Now that I'm back working up in the Levi's Plaza/Telegraph Hill/Nowhere area, I've been beleaguered by the same nagging lunch problems as before. There are about three places I frequent: RJ's Market; Il Fornaio's take-out counter and the take-out window of Piperade. Each has its merits. RJ's salad bar rocks, and their selection of convenience foods gives them an edge. The others are mainly sandwich portals; I like Il Fornaio's caprese sandwich, and Piperade's chicken avocado sandwich. As much as I like each of these things (and I really really like the chicken avo sandwich), you can only eat the same stuff for so long without wanting to throw yourself upon an unsheathed sword.
So imagine my thrill, envision the internal dance my alimentary tract did upon learning that one (at least semi-respectable) taco truck had pulled up stakes from SOMA and plonked itself down a few blocks from my office.

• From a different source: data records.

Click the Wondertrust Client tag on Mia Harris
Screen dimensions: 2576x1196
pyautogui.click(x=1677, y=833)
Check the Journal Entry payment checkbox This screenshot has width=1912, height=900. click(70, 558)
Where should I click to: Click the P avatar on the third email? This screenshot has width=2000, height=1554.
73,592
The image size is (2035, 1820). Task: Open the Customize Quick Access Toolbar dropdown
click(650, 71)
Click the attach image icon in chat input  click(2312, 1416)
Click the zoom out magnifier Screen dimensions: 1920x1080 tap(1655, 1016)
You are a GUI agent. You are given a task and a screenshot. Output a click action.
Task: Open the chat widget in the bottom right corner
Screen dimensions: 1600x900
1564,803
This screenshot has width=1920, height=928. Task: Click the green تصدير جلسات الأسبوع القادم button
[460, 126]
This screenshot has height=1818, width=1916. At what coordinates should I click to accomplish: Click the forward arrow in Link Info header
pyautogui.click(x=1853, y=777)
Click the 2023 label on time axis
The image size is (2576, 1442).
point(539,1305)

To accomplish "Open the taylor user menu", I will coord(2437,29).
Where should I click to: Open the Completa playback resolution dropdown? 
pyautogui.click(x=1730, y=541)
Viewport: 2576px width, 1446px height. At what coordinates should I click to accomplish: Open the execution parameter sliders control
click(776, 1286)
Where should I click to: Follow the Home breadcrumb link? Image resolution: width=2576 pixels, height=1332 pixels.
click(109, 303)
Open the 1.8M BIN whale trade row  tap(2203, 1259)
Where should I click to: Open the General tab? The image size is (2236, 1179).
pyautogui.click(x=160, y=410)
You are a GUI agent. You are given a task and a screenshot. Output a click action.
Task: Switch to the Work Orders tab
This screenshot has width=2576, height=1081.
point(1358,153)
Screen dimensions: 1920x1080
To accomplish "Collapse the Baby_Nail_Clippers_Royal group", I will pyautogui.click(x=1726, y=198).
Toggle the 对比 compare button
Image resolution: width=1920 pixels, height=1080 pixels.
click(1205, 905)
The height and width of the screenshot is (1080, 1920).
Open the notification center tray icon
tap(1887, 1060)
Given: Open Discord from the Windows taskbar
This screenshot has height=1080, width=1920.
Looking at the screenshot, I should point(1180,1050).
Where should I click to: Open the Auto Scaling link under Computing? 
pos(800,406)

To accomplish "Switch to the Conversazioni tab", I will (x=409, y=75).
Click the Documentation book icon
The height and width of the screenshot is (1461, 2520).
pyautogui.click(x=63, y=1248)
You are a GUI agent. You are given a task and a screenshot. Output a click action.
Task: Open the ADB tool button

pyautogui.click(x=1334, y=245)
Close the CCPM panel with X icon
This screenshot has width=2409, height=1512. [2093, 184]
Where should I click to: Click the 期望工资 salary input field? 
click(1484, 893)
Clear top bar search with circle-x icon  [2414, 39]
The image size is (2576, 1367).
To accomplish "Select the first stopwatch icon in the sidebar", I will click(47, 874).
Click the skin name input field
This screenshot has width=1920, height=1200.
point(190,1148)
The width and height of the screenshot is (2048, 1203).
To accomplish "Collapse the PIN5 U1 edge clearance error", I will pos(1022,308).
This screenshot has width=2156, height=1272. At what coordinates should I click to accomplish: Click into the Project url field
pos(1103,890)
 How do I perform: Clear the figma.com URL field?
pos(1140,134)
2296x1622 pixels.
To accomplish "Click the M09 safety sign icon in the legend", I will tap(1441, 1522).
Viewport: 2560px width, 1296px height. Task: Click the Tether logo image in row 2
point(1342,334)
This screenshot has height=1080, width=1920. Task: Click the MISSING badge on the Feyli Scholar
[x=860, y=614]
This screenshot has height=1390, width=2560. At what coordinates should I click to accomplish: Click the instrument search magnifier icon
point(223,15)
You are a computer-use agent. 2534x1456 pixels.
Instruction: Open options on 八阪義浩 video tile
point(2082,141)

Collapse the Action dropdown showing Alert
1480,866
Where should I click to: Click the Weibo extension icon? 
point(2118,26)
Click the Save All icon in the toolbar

Now, many people I know are phobic about the idea of street food. (Still others, by contrast, are obsessed with it.) I'm in the latter camp. When I lived in Santa Fe, a place where excellent food, particularly its own strain of Mexican food, abounds at every turn, some of the best was at the taco trucks and drive-throughs. In particular, I loved the tacos (better yet, the tamales) at the truck that was permanently posted at the front of the Santa Fe flea market, which in itself was a completely wonderful way to waste a day.
And so I dragged my friend Matthew down to Pacific and Sansome to sample these mobile mouthfuls. Matthew, who is paradoxically both a finicky and adventurous eater, had never before partaken of taco truck fare, and so I popped his taco truck cherry. Myself, I had the burrito al pastor, spicy. Matthew got beef tacos with guac.
The verdict? I rather enjoyed my pastorrito, but that is at least in part because it was not a salad, which is what I eat three or four days a week up there. The meat was certainly done enough, really kind of leathery, and the sauce was rather greasy and pretty spicy. In other words, perfect. Plus, the burritos are about half the size of Mission-style burritos, which makes them more suitable for workday lunch fare. Matthew seemed to enjoy his tacos, though they are rather paltry in size. Next time he'll order four instead of two.
But hey, just to have some diversity from the standard yuppie chow that pervades this non-neighborhood is worth the price of admission. I predict I will work my way through their meager menu very quickly indeed.